3. I really would not worry about which strain it is because even if you have HPV it should clear on its own with your immune system within a year. The most common types of HPV in the US in a 2007 journal were 62, 84, 53, 89, and 61. HPV 16 was only found in 1.5% of females and HPV 18 in 0.8% in women 14-59 years.
4. I would not be worried. It could be an HPV infection but it also could be just an infection. Were you told you had any dysplasia with the biopsy? If you are really worried there are PCR tests that can be done to give you accurate information on what type of HPV you have and if you have HPV.
5. You need to just be healthy and eat well and exercise and keep your immune system healthy with lots of fruits and vegetables.

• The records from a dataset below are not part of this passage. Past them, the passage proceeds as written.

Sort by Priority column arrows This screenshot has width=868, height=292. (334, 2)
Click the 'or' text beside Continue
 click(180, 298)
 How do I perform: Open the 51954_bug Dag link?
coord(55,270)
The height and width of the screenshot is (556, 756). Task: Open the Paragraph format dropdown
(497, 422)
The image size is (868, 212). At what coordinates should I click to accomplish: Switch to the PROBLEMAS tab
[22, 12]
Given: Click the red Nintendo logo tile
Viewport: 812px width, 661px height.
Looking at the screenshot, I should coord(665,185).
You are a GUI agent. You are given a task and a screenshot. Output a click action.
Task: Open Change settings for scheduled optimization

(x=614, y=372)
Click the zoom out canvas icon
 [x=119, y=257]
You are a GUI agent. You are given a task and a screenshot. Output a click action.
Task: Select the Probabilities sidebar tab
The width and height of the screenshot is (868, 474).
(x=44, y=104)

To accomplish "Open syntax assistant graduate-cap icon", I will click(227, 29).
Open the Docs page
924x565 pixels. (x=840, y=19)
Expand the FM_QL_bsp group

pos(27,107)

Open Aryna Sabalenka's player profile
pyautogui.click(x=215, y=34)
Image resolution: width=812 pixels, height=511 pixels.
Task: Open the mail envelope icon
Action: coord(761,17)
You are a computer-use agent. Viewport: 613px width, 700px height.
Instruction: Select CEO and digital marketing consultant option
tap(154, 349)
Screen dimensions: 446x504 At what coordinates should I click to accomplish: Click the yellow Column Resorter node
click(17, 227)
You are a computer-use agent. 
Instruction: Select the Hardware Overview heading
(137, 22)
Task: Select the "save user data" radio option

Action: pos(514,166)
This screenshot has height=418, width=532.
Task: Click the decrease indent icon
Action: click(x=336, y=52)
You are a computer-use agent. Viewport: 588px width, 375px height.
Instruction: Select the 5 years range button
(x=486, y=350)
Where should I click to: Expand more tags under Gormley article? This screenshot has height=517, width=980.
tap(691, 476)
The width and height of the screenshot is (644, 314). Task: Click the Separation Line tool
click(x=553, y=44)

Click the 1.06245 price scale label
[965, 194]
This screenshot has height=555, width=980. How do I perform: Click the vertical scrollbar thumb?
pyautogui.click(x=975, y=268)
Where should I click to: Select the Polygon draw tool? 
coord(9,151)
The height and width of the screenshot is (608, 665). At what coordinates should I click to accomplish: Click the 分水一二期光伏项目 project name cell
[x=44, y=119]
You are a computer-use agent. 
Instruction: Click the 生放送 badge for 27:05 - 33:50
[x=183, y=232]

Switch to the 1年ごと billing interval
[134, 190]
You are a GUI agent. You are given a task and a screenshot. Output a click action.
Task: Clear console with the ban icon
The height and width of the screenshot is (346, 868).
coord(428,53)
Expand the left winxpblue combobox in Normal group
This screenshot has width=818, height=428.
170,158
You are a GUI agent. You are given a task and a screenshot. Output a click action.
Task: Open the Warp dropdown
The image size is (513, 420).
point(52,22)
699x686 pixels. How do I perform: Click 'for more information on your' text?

If you smoke, you need to quit.
I would try to relax, I know it is hard. I would not be in a rush to have a repeat Pap and I would really discuss the results with your physician. I would have a repeat Pap in 6
months to a year and an HPV test but only if you want one. If you have not had children, I would be wary of the colposcopy if they are going to continue to do biopsies. I would not want one until a year and only if the Pap showed higher grade changes. If you are really worried, I would have the repeat Pap done by a new physician maybe an OB/GYN and have the results sent to a different lab.